Abstract:   Objective  Hand-foot syndrome is a dose-limiting toxicity of capecitabine. At present, there is no unified gold standard for the establishment of hand-foot syndrome model. To induce hand-foot syndrome and provide a reference for the establishment of hand-foot syndrome model by administering capecitabine in ICR mice   Methods  42 male ICR mice were randomly divided into control group (6 mice) and experimental group (36 mice). The experimental group was given capecitabine (275 mg/kg, twice/d) by intragastric administration for two weeks, and the control group was given 0.5% CMC-Na (4 ml/kg, twice/d), and evaluating whether the animal model of hand-foot syndrome was successfully constructed through H&E staining of mouse foot skin samples and observing morphological changes and the characteristic appearance of mouse foot skin. After the experiment, the mice were sacrificed, and plasma was collected to quantify the concentrations of capecitabine and metabolites.   Results  Control mice did not showed symptoms of hand-foot syndrome. The skin of the feet of 19 mice in the experimental group showed symptoms such as erythema and swelling, and H&E staining results showed that the plantar skin angular epidermis was thickened, and part of the keratin was exfoliated and damaged, which was considered to be hand-foot syndrome. There were no significant differences in the concentrations of capecitabine and its metabolites between mice with and without hand-foot syndrome.   Conclusion  The model of hand-foot syndrome induced by capecitabine in mice is successfully established. Differences in exposure levels of capecitabine and metabolites may not be the cause of hand-foot syndrome.

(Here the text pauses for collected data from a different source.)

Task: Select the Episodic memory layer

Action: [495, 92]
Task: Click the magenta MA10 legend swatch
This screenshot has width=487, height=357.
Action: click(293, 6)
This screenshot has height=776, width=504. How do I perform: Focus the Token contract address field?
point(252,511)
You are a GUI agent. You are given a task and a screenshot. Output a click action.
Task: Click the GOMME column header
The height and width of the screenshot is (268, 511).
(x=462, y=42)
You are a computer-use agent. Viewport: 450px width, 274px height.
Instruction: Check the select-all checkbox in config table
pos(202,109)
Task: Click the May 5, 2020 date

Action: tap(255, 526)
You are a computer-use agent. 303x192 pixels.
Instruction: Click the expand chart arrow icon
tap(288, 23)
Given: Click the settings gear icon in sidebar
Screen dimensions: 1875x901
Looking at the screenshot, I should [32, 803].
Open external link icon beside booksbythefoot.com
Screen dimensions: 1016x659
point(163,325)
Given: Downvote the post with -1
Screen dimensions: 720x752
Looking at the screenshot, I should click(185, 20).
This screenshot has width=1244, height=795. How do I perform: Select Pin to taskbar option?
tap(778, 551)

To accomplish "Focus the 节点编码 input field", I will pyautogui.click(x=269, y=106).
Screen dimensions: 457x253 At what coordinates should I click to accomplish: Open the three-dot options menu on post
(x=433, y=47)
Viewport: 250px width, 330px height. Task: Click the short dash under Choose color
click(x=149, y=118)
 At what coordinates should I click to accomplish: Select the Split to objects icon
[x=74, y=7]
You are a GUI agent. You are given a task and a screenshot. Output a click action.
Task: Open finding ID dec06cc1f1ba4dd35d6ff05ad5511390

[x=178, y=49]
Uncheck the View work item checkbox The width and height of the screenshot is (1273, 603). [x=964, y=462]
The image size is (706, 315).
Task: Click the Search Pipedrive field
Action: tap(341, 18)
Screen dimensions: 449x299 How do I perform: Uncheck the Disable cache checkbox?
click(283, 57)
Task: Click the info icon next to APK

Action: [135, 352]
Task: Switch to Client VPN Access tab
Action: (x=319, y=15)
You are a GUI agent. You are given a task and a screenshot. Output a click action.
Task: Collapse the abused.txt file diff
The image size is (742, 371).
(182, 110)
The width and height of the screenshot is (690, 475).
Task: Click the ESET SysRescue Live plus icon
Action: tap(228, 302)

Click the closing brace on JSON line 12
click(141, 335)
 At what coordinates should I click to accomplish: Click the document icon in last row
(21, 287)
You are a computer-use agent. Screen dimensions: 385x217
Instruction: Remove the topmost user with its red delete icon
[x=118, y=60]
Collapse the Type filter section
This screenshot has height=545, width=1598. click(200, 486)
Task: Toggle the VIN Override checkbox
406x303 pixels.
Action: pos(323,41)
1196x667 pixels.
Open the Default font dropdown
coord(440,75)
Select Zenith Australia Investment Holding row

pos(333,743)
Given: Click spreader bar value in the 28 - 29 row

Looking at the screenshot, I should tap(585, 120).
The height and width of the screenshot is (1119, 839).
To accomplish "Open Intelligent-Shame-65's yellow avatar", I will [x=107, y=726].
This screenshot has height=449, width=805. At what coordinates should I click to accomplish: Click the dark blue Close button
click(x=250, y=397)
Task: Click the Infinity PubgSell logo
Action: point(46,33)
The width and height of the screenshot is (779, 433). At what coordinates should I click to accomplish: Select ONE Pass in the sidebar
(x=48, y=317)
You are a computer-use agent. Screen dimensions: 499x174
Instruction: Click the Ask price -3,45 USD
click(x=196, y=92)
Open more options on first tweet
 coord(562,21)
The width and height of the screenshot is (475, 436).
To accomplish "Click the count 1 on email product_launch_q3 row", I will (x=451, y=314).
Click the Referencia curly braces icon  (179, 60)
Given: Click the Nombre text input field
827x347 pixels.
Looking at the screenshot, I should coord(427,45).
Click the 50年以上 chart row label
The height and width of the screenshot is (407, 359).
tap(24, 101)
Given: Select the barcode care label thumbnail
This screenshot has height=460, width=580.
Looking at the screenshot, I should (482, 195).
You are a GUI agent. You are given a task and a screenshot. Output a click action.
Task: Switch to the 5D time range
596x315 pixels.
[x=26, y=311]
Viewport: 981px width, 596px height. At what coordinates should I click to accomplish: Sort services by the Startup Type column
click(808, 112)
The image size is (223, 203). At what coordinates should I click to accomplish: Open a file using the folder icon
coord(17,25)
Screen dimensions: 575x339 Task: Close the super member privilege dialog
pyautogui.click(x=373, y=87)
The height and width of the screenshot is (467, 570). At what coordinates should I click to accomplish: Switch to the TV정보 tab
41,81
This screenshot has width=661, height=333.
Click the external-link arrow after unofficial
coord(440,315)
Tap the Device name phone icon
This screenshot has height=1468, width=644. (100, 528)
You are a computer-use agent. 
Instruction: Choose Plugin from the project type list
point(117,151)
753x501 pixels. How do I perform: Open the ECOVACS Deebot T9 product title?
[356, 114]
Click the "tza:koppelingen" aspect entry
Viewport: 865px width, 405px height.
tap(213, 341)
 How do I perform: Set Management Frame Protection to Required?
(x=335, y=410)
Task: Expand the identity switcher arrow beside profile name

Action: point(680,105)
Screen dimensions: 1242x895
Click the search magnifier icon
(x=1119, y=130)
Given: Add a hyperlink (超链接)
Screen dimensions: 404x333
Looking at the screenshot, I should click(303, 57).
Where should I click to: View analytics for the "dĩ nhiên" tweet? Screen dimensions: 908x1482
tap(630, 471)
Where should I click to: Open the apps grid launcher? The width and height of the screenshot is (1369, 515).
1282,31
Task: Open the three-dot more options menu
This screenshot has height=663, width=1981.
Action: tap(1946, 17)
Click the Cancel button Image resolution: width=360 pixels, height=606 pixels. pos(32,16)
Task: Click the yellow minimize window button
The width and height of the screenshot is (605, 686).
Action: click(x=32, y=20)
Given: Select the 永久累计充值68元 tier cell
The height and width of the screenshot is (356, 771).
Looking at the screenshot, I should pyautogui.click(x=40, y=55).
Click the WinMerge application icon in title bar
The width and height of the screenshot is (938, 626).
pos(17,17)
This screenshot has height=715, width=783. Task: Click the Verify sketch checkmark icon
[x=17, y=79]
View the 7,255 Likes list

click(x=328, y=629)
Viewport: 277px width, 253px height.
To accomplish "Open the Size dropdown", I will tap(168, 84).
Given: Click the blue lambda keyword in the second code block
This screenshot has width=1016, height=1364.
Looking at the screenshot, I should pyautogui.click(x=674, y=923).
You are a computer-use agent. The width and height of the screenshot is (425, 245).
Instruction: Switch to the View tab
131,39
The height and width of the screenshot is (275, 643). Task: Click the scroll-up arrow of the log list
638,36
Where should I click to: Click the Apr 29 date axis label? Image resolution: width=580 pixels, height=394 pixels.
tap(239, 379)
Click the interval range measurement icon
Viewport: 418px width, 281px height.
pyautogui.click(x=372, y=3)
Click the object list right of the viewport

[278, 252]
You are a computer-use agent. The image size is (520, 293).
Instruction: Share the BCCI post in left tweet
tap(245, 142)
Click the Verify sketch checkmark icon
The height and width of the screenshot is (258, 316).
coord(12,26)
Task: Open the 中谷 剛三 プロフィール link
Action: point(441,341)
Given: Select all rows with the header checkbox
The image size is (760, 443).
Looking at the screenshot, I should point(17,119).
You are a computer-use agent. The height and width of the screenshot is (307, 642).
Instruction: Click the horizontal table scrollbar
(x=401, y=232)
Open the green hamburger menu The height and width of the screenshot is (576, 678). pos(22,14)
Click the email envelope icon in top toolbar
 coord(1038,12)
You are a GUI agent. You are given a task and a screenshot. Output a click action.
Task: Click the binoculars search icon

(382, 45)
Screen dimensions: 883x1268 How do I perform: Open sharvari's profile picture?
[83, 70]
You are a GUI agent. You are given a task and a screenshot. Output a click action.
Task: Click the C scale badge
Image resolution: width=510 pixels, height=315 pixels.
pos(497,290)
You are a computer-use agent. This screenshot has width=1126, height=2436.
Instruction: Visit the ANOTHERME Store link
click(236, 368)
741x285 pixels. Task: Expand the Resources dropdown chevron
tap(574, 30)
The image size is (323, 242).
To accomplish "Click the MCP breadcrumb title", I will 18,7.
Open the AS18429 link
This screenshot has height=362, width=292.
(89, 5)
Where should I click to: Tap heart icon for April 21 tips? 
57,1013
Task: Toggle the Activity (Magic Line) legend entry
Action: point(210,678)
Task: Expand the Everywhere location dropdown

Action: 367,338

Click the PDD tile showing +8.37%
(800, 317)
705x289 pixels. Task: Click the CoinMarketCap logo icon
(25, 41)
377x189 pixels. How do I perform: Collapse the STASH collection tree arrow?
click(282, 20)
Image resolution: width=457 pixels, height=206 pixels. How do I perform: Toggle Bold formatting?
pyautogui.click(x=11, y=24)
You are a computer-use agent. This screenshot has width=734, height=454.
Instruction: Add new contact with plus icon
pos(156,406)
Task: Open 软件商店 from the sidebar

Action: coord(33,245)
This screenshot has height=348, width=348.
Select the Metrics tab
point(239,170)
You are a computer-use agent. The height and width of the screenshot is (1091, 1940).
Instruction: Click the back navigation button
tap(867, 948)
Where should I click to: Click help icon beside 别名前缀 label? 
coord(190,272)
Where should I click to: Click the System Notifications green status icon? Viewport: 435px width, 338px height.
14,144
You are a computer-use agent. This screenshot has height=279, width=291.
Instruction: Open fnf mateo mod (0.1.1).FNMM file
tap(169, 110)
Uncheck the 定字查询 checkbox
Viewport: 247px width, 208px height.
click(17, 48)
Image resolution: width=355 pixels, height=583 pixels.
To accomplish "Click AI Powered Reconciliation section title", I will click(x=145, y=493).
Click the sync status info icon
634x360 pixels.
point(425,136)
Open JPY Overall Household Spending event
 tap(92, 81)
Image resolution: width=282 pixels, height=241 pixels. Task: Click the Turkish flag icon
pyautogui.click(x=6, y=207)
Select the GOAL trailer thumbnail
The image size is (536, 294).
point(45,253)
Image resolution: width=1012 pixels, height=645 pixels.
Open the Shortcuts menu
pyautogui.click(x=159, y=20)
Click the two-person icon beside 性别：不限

WANG Peng, CHEN Shun, GAO Shouhong, ZHAO Yi, WANG Zhipeng. Establishment of mouse model of hand-foot syndrome induced by capecitabine[J]. Journal of Pharmaceutical Practice and Service. doi: 10.12206/j.issn.2097-2024.202308045
Citation: WANG Peng, CHEN Shun, GAO Shouhong, ZHAO Yi, WANG Zhipeng. Establishment of mouse model of hand-foot syndrome induced by capecitabine[J]. Journal of Pharmaceutical Practice and Service. doi: 10.12206/j.issn.2097-2024.202308045
  • 卡培他滨(Cap)是一种新型的氟尿嘧啶类口服药,它是5-氟尿嘧啶(5-FU)的前体药物。卡培他滨口服给药方便、依从性好、疗效确切,是治疗结直肠癌的基石药物,但在治疗过程中产生的不良反应(手足综合征等)极大地影响了患者的治疗。手足综合征(HFS)是卡培他滨引起的不良反应中较为特殊的反应,也是卡培他滨在治疗过程中的药物剂量限制性不良反应,该不良反应主要表现为皮肤红肿、水泡、出血、疼痛。合并使用环氧合酶、尿素霜、维生素B6、奥美拉唑也不能完全阻断手足综合征的发生[1-3];合并使用中草药如白芍、桂枝、甘草等可降低手足综合征的发生率[4]。口服卡培他滨的患者手足综合征发生率高达60%[1],严重降低患者用药依从性,严重手足综合征(约17%)的患者只能减少药物摄入量乃至停止服用药物,影响化疗按期、足量进行[5-6]。明确手足综合征的发生机制和有效干预对卡培他滨安全有效的应用具有重要价值。目前手足综合征模型的建立还没有统一的金标准,本实验尝试用ICR小鼠灌胃卡培他滨后建立手足综合征模型,为卡培他滨致手足综合征模型的建立及机制研究提供参考。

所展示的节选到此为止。